What was the defining moment that led you to your field?
When I was 17 years old, my 15-year-old brother was in an accident. He was an organ donor. It was a terrible time in my life, but about 6 months after his death, we received a letter from the organ procurement organization that described where each of his organs went and the lives he saved. It didn’t make his death any easier, but at least something good came out of his tragedy. That is where I first became interested in transplantation.
When I was first in medical school, I hated the liver. It was so complicated! Then, when I was a third year medical student, I did a rotation with Donald M. Jensen, MD. He was the first person that explained the liver in a way that made sense to me, and I was completely hooked!
What area of research in hepatology most interests you right now and why?
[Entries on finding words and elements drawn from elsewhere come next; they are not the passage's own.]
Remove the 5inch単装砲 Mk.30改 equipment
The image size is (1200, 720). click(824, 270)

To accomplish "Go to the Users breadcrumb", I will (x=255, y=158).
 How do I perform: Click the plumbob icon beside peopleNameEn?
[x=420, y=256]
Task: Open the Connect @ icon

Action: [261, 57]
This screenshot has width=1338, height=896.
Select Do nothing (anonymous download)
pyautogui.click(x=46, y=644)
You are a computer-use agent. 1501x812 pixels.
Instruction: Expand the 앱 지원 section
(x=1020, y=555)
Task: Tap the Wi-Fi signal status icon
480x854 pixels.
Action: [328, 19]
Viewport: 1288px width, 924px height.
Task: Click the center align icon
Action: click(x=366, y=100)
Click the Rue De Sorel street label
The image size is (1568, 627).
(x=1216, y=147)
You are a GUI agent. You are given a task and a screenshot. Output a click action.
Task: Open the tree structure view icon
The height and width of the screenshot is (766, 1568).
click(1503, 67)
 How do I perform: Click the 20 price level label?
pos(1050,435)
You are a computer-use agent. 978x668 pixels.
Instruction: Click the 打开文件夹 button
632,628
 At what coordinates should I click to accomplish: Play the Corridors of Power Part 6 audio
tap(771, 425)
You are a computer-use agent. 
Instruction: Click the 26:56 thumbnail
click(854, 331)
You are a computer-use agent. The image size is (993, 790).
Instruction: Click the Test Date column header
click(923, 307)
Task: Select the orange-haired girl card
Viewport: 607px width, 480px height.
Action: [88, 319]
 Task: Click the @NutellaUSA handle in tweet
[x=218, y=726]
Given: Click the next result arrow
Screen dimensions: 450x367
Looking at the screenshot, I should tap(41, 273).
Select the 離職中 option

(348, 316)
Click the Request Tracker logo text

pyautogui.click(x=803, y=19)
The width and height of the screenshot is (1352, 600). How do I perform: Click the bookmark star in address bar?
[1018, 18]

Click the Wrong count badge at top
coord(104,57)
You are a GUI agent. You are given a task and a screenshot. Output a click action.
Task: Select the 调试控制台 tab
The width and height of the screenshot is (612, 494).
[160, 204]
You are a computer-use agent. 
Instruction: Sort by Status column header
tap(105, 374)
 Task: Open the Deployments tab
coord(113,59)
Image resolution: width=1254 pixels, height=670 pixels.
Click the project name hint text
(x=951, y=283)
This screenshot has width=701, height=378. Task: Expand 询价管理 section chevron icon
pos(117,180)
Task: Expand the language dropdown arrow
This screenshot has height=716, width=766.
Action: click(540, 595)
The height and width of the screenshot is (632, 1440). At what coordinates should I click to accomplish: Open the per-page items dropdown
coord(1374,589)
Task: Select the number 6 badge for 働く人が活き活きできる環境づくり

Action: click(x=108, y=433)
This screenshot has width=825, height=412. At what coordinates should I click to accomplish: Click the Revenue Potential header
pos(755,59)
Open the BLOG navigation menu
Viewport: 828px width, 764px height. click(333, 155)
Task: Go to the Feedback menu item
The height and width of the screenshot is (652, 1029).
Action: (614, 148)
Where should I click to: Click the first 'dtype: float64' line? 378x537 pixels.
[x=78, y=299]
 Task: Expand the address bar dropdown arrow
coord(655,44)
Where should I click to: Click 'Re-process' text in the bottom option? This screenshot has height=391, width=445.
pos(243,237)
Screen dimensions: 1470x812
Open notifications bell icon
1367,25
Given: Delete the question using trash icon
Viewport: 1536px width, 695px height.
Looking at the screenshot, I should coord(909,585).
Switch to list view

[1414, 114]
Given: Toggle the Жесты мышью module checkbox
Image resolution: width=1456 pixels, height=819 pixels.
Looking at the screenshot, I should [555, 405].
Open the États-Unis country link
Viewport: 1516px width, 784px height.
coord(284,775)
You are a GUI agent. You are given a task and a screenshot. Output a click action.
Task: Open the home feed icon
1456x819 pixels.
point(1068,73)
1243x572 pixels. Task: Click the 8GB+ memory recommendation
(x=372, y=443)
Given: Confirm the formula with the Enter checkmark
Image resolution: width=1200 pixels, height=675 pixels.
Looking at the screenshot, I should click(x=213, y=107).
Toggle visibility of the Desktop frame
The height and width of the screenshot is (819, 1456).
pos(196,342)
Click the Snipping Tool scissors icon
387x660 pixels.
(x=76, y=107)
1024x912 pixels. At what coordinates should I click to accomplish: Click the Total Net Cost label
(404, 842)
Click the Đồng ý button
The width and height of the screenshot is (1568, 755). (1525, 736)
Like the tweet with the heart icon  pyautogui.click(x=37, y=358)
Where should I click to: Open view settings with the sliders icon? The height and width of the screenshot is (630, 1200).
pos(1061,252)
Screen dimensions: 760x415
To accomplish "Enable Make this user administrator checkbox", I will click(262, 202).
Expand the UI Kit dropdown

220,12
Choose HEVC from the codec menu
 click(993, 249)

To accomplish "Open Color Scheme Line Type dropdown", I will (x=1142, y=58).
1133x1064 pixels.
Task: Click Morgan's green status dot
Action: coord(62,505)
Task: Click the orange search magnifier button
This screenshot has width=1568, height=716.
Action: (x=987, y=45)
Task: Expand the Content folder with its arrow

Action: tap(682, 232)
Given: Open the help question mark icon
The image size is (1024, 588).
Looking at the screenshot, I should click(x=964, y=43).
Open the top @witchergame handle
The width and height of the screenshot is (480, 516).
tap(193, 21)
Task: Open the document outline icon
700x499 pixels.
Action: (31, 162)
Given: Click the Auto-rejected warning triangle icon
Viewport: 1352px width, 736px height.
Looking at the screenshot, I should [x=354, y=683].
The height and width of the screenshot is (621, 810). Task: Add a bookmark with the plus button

Right now, I am very interested in HCC, and especially the molecular diagnostics surrounding it. We are doing some very interesting research on circulating tumor cells, which could turn into a sort of “liquid biopsy.” HCC is such a varied disease, and it will be wonderful to eventually understand why tumors act so differently, and create a personalized treatment plan for each patient. Hopefully, this will also help to appropriately choose patients that will benefit most from transplantation and decrease the rate of recurrences that we are experiencing.
What advice would you offer a student in medical school today?
Choose the area of medicine that you love, dedicate yourself to it, and work hard at it, but also don’t forget to have a good work-life balance. You don’t want to look up when you’re 60 and realize that you missed your whole life by being at work!